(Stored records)
────────────────────

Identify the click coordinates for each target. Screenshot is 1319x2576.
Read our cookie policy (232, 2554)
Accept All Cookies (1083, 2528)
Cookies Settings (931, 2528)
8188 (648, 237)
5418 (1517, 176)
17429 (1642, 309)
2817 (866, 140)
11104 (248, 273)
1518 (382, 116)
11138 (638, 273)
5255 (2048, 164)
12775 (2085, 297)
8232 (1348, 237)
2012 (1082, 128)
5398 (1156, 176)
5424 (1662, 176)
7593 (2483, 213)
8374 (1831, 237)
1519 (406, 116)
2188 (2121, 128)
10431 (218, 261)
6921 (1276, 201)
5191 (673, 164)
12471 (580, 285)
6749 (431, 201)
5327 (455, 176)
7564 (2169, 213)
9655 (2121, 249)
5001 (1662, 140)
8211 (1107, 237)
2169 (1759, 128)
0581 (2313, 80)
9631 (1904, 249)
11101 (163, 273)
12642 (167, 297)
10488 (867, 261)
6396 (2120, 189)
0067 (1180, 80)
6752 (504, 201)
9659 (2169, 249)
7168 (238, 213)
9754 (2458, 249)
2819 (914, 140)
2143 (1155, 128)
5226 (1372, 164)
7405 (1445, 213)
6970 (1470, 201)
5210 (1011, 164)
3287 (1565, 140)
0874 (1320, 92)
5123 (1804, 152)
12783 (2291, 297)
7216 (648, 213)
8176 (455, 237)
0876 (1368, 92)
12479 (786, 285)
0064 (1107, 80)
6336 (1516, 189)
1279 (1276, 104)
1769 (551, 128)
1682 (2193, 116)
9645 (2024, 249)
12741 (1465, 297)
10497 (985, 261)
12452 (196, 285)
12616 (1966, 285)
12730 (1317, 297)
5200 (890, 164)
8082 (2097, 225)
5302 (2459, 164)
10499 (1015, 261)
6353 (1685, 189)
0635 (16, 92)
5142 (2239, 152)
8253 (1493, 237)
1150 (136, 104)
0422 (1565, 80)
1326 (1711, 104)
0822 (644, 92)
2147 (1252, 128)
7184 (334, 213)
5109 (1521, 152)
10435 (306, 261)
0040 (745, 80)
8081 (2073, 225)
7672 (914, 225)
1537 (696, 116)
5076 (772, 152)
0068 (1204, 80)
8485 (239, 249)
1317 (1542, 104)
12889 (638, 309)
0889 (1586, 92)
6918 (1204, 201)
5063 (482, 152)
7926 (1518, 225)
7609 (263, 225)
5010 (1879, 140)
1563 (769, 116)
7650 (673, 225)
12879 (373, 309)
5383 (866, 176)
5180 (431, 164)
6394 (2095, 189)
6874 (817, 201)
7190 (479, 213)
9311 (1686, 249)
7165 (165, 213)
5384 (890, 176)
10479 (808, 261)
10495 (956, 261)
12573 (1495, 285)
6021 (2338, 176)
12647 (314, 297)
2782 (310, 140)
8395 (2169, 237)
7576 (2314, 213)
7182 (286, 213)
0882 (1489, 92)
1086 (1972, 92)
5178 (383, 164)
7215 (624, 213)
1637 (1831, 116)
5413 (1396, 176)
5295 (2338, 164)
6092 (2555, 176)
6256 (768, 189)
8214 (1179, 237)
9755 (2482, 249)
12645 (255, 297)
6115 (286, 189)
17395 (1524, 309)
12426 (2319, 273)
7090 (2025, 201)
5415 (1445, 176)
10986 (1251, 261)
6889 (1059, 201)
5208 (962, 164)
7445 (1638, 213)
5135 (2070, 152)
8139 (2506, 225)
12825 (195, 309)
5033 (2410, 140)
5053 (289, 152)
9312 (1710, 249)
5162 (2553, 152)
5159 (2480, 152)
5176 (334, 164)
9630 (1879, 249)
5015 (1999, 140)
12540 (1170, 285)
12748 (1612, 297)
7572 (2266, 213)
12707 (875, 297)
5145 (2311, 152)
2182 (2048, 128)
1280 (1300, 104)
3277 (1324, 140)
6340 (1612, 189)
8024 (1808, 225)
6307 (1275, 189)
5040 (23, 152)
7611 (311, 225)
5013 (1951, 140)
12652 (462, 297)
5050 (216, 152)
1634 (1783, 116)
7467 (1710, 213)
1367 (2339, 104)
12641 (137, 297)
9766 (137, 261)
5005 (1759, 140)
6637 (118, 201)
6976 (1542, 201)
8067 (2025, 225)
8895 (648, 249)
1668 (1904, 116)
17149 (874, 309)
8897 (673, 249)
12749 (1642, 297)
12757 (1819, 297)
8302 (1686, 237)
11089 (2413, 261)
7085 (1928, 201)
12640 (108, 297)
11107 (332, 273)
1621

────────────────────

◆ **TASK**
Your answer should be the records themselves, returned word for word.

◆ **WRITTEN SOLUTION**
Identify the click coordinates for each target. Screenshot is 1319x2576.
Read our cookie policy (232, 2554)
Accept All Cookies (1083, 2528)
Cookies Settings (931, 2528)
8188 (648, 237)
5418 (1517, 176)
17429 (1642, 309)
2817 (866, 140)
11104 (248, 273)
1518 (382, 116)
11138 (638, 273)
5255 (2048, 164)
12775 (2085, 297)
8232 (1348, 237)
2012 (1082, 128)
5398 (1156, 176)
5424 (1662, 176)
7593 (2483, 213)
8374 (1831, 237)
1519 (406, 116)
2188 (2121, 128)
10431 (218, 261)
6921 (1276, 201)
5191 (673, 164)
12471 (580, 285)
6749 (431, 201)
5327 (455, 176)
7564 (2169, 213)
9655 (2121, 249)
5001 (1662, 140)
8211 (1107, 237)
2169 (1759, 128)
0581 (2313, 80)
9631 (1904, 249)
11101 (163, 273)
12642 (167, 297)
10488 (867, 261)
6396 (2120, 189)
0067 (1180, 80)
6752 (504, 201)
9659 (2169, 249)
7168 (238, 213)
9754 (2458, 249)
2819 (914, 140)
2143 (1155, 128)
5226 (1372, 164)
7405 (1445, 213)
6970 (1470, 201)
5210 (1011, 164)
3287 (1565, 140)
0874 (1320, 92)
5123 (1804, 152)
12783 (2291, 297)
7216 (648, 213)
8176 (455, 237)
0876 (1368, 92)
12479 (786, 285)
0064 (1107, 80)
6336 (1516, 189)
1279 (1276, 104)
1769 (551, 128)
1682 (2193, 116)
9645 (2024, 249)
12741 (1465, 297)
10497 (985, 261)
12452 (196, 285)
12616 (1966, 285)
12730 (1317, 297)
5200 (890, 164)
8082 (2097, 225)
5302 (2459, 164)
10499 (1015, 261)
6353 (1685, 189)
0635 (16, 92)
5142 (2239, 152)
8253 (1493, 237)
1150 (136, 104)
0422 (1565, 80)
1326 (1711, 104)
0822 (644, 92)
2147 (1252, 128)
7184 (334, 213)
5109 (1521, 152)
10435 (306, 261)
0040 (745, 80)
8081 (2073, 225)
7672 (914, 225)
1537 (696, 116)
5076 (772, 152)
0068 (1204, 80)
8485 (239, 249)
1317 (1542, 104)
12889 (638, 309)
0889 (1586, 92)
6918 (1204, 201)
5063 (482, 152)
7926 (1518, 225)
7609 (263, 225)
5010 (1879, 140)
1563 (769, 116)
7650 (673, 225)
12879 (373, 309)
5383 (866, 176)
5180 (431, 164)
6394 (2095, 189)
6874 (817, 201)
7190 (479, 213)
9311 (1686, 249)
7165 (165, 213)
5384 (890, 176)
10479 (808, 261)
10495 (956, 261)
12573 (1495, 285)
6021 (2338, 176)
12647 (314, 297)
2782 (310, 140)
8395 (2169, 237)
7576 (2314, 213)
7182 (286, 213)
0882 (1489, 92)
1086 (1972, 92)
5178 (383, 164)
7215 (624, 213)
1637 (1831, 116)
5413 (1396, 176)
5295 (2338, 164)
6092 (2555, 176)
6256 (768, 189)
8214 (1179, 237)
9755 (2482, 249)
12645 (255, 297)
6115 (286, 189)
17395 (1524, 309)
12426 (2319, 273)
7090 (2025, 201)
5415 (1445, 176)
10986 (1251, 261)
6889 (1059, 201)
5208 (962, 164)
7445 (1638, 213)
5135 (2070, 152)
8139 (2506, 225)
12825 (195, 309)
5033 (2410, 140)
5053 (289, 152)
9312 (1710, 249)
5162 (2553, 152)
5159 (2480, 152)
5176 (334, 164)
9630 (1879, 249)
5015 (1999, 140)
12540 (1170, 285)
12748 (1612, 297)
7572 (2266, 213)
12707 (875, 297)
5145 (2311, 152)
2182 (2048, 128)
1280 (1300, 104)
3277 (1324, 140)
6340 (1612, 189)
8024 (1808, 225)
6307 (1275, 189)
5040 (23, 152)
7611 (311, 225)
5013 (1951, 140)
12652 (462, 297)
5050 (216, 152)
1634 (1783, 116)
7467 (1710, 213)
1367 (2339, 104)
12641 (137, 297)
9766 (137, 261)
5005 (1759, 140)
6637 (118, 201)
6976 (1542, 201)
8067 (2025, 225)
8895 (648, 249)
1668 (1904, 116)
17149 (874, 309)
8897 (673, 249)
12749 (1642, 297)
12757 (1819, 297)
8302 (1686, 237)
11089 (2413, 261)
7085 (1928, 201)
12640 (108, 297)
11107 (332, 273)
1621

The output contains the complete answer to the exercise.